The priest then intoned at the center of the altar, the Gloria in the solemn tone (very similar to that of Roman Mass IV). As it was intoned, the organ played for the first time since the beginning of Lent, the church bells were rung for the first time since Holy Thursday, and the friars took off their black cappas to reveal their white habits. The subdeacon then sang the Epistle from Colossians 3.

The Dominican way of singing the Easter Gospel Alleluia differs from the common Roman form, with its three repetitions of the Alleluia and cantors raising each intonation. To the right you can see the Easter Alleluia according to the Domincan chant, the melody of which differs a bit from the common Roman form. You can also see how it is sung. Two cantors in medio chori intone it and the friars all rise. The community then joins in on the short melisma at the end: as indicated by the double bar. Note that this use of the double bar in Dominican notation functions as does the asterisk in Solesmes notation. Then the entire Alleluia is repeated by all, as indicated by the "Repet." The friars then sit while the two cantors sing the verse, joining in for eius at the end, as indicated again by the double bar before that word. As can be seen from "Non repet. Alleluia." the Alleluia is not repeated after the verse. So the Dominican practice is to repeat the Alleluia only once, before the verse. Originally we sang the Alleluia once more after the verse, as I will explain below. Another pair of cantors next joined the original two to sing, antiphonally, the Tract (Ps. 116). Then came the deacon's chanting of the Gospel from Matthew 28.

The current use at the Alleluia reflects changes made in our liturgy at the time of Humbert's reforms in 1256. In the picture to the right you can see displayed one of the four extant Dominican Missals from before the Reforms of Humbert of Romans in 1256. This book represents the "Liturgy of the Four Friars" whose standardization of Dominican practice was approved in 1246. The left page shows the end of the Litany and the Vigil Mass of Easter (the right page is the Mass of Christmas). If you look carefully you can see where the rubrics for the Alleluia have been changed to conform to Humbert's revision: originally the Alleluia was sung a third time after the verse. This is here crossed out.
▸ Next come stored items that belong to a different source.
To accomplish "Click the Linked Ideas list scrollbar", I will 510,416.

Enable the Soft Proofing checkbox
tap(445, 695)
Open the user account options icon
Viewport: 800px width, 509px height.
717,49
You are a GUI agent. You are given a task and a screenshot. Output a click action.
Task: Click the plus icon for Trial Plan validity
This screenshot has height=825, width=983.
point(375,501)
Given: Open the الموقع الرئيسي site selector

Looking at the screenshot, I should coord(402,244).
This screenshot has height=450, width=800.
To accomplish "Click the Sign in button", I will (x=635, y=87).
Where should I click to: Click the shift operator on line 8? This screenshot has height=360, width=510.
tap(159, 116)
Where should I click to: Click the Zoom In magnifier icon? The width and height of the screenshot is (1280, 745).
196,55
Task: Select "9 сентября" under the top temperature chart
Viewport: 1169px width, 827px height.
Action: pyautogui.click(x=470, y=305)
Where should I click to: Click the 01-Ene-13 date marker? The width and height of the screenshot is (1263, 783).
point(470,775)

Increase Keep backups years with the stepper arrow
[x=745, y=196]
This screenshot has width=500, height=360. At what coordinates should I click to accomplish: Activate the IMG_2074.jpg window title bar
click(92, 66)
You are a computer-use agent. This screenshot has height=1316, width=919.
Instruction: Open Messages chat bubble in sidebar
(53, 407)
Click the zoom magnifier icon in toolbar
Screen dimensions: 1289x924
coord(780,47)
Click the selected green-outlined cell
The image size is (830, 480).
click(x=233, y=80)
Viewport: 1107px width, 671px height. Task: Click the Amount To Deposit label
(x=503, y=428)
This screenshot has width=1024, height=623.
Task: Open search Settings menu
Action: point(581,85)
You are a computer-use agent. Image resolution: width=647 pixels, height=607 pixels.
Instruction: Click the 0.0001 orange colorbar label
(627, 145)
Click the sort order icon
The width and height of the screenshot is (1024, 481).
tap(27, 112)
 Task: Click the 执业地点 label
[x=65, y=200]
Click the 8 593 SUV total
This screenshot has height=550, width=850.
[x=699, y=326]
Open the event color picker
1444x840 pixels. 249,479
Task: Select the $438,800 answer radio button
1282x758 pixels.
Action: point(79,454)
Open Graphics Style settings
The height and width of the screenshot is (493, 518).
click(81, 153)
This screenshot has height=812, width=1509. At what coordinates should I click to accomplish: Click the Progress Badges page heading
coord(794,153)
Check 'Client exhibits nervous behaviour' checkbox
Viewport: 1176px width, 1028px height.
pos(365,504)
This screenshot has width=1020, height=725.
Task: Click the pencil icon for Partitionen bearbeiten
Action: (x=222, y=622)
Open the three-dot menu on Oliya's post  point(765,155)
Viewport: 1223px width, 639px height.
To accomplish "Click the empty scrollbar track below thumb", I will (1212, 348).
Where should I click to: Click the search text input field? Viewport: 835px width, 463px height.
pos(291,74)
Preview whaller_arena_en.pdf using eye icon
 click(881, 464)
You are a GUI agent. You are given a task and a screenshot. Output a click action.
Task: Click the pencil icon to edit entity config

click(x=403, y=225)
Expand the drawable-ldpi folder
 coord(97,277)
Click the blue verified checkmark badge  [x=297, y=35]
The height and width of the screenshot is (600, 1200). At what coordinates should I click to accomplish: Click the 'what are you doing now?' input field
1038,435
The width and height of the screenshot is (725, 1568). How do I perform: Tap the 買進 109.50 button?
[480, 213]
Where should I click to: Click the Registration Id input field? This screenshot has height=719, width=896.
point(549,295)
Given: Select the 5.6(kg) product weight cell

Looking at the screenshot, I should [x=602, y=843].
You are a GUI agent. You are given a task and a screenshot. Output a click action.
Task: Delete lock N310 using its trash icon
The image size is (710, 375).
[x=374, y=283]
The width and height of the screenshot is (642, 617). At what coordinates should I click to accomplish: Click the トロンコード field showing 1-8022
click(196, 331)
The Tract was then sung in medio with two pairs of friars alternating the verses. At the Gospel only incense was used; no candles or cross were carried. There was no Credo and no Offertory chant.

The Mass then continued as usual until the Pax Domini. Unlike the usual practice at Solemn Mass, the Pax instrument was not passed and there was no Agnus Dei. Rather, a very short vespers service began immediately after the response to the Pax Domini. The triple Alleluia antiphon was sung and followed by Psalm 116 with its Gloria Patri. After the choir repeated the antiphon, the cantor intoned the Magnificat Antiphon Vespere autem sabbati, which was also repeated after the choir had finished the Magnificat. The priest, who had by this time finished communion, then sang the Postcommunion Collect. The Mass ended in the usual way with the Placeat, the Ite Missa est, the blessing, and the Last Gospel, the deacon, however, sang the Ite with triple alleluias. Compline was sung after the major meal with chants proper to the Easter season and the Salve Regina was followed by procession to the altar of the Virgin Mary singing the Litany of Loreto, was customary on all Saturdays of the year. In case you are wondering, Dominicans sing the Salve Regina all year round after Compline.

There was no General Communion of the friars at the Vigil because the Easter General Communion was at the day Mass of Easter. But I understand that in many places a General Communion had been introduced into the Vigil in the early part of the twentieth century. Such as the practice at our House of Studies in the early 1950s. Perhaps the most interesting aspect of the Dominican Vigil is the absence of any rites related to Baptism and the font. This reflects the monastic origins of our rite: monasteries did not have pastoral cures and so had no baptismal font since they never needed to perform baptisms. The rite is also of interest for the simplicity of the Fire Ceremony, which is probably quite ancient.

The Four Friars Missal show is Lausanne: Musee Historique MS MG 2117 and dates to the late 1240s. This post follows the rubrics of the 1933 Dominican Missal, the 1869 Caeremoniale juxta Ritum S. Ordinis Praedicatorum, and the memories of older friars of the Western Dominican Province, in particular Bro. Raymond Bertheaux.

Palm Sunday Photopost 2018 (Part 2)

As we come closer to the sacred Triduum, here is our second Palm Sunday photopost, which is just as varied as the first, with photos from several different countries, the EF and the OF, and the Ambrosian Rite as well. More to come over the next few days - Evangelize though beauty!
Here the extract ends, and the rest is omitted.